A major challenge in scheduling algorithms in Hadoop systems is heterogeneous clusters. This challenge is also observed in all systems with distributed computing. To deal with this challenge, various methods have been thus far presented. Another challenge of scheduling algorithm is the estimation of the execution time of the jobs. Here, by considering the base unit, the complexity of estimating the execution time for heterogeneous clusters can be decreased. Using this method, existing scheduling algorithms can be further extended. Reflecting on the base slot for the scheduling algorithm is thus better than the memory size or CPU power, since the base unit shows the performance of the systems instead of their apparent specifications. Here, considering the needs of Map/Reduce, the base unit is only defined for system hardware.

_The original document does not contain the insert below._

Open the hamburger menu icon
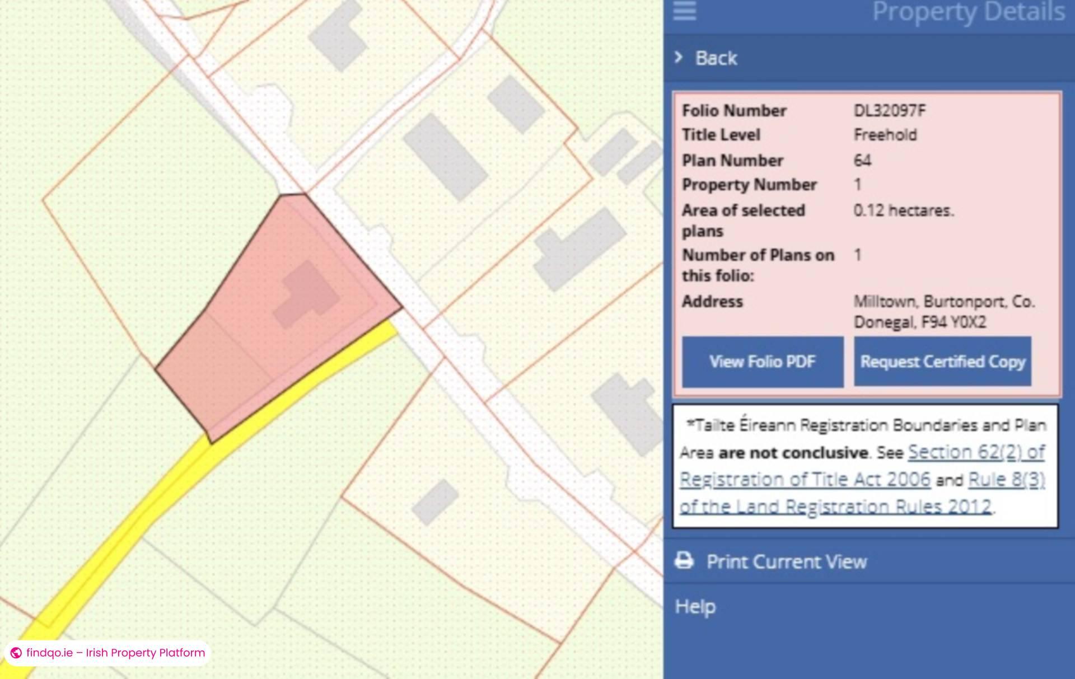This screenshot has width=1075, height=679. [684, 10]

This unit can be developed to cover software.

In the method presented here, a portion of the scheduling operation is done on user’s system. Running some scheduling components on user’s system can accordingly reduce the workload of name nodes. Developing scheduling algorithms that move some calculations to user’s system can be also studied in the future.

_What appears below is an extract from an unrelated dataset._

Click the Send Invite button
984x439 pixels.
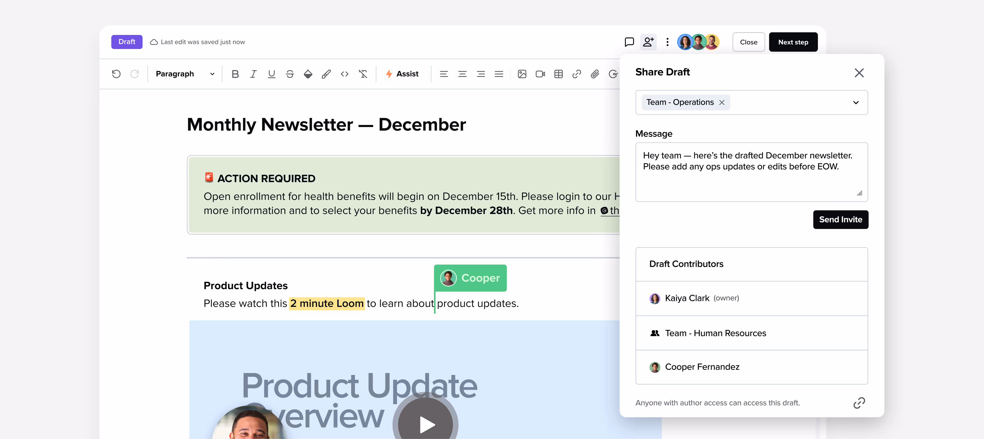click(x=840, y=220)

As the costs of scheduling algorithms in Hadoop systems have received little attention from researchers, many companies nowadays do many of their computational processing over the Internet and on user’s systems (in exchange for paying money), so there is a need for cost-based scheduling algorithms.

As a part of this research work in the future, it is suggested to do a comprehensive survey on scheduling algorithms in different distributed systems and compare them with the scheduling algorithms presented for Hadoop systems. Moreover, there will be attempts to use the findings in this paper.